Kfar Tebnit or Kfartebnit (كفرتبنيت) is a municipality located approximately 4 km south southeast of Nabatieh, 37 km southeast of Sidon in Lebanon.

==Etymology==
Philip K. Hitti speculated that Kfar Tebnit takes its name from Tabnit, a Phoenician ruler in the area ca. 280 BC known as the "king of two Sidons". The sarcophagus of his son Eshmun-'azar was found to bear a long inscription aimed to prevent looting with assurances that the tomb contained no treasure. Hitti compared the name to that of the biblical figure Tibni. It may be noted, however, that several sites around Lebanon and Israel have similar names, including Tibnin, Khirbet et-Tibbaneh and Khirbet Tibnah.

==Archaeology==
A Heavy Neolithic archaeological site of the Qaraoun culture was discovered here in 1926 by E. Passemard.

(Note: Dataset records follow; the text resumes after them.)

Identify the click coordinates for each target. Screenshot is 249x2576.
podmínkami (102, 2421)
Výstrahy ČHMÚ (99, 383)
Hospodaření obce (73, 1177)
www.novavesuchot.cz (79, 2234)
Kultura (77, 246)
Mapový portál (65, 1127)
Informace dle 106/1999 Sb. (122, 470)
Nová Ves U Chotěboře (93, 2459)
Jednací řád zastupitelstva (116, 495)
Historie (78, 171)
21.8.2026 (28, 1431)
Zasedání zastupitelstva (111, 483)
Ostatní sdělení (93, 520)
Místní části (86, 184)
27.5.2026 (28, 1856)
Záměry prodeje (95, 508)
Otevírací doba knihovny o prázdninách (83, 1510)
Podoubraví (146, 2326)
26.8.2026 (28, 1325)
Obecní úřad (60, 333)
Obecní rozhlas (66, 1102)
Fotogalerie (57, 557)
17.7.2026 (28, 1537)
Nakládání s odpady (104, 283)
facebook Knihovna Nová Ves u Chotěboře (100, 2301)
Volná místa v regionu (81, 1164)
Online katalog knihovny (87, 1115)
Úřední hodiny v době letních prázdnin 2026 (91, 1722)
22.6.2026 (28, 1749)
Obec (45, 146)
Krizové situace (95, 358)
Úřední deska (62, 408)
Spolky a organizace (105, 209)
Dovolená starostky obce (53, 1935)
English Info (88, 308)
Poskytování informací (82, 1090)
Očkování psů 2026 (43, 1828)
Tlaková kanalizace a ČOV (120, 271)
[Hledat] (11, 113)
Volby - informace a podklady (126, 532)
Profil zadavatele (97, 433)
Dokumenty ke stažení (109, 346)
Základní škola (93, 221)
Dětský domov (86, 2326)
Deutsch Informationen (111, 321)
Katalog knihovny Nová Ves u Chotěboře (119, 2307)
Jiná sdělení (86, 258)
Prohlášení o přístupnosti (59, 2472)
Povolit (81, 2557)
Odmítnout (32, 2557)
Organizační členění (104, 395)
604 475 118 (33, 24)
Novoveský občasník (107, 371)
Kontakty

Heavy Neolithic materials were found alongside one Trihedral Neolithic along with more regular Neolithic pieces. The tools were in sharp condition, made of fresh chert or grey-green flint and are stored in the National Museum of Beirut.

==History==
In 1875, during the Ottoman era, Victor Guérin visited, and found here 130 Metualis.

===Modern era===
The Ottoman mosque of the village was totally destroyed as a result of the Israeli attacks in October 2024 in southern Lebanon.

In April 2026, a municipal member was killed by an Israeli drone strike during the 2026 Lebanon war.

On June 13, 2026, the Israel Defense Forces attempted to take over the city with numerous sources indicating that the city has been taken over by Israel or Israel has gained ground in the city.

On 19 June 2026, the IDF reported that four soldiers of the 401st Brigade, including a Lieutenant-Colonel, were killed after Hezbollah targeted their tank in the village.

==Demographics==
In 2014 Muslims made up 99.86% of registered voters in Kfar Tebnit. 98.02% of the voters were Shiite Muslims.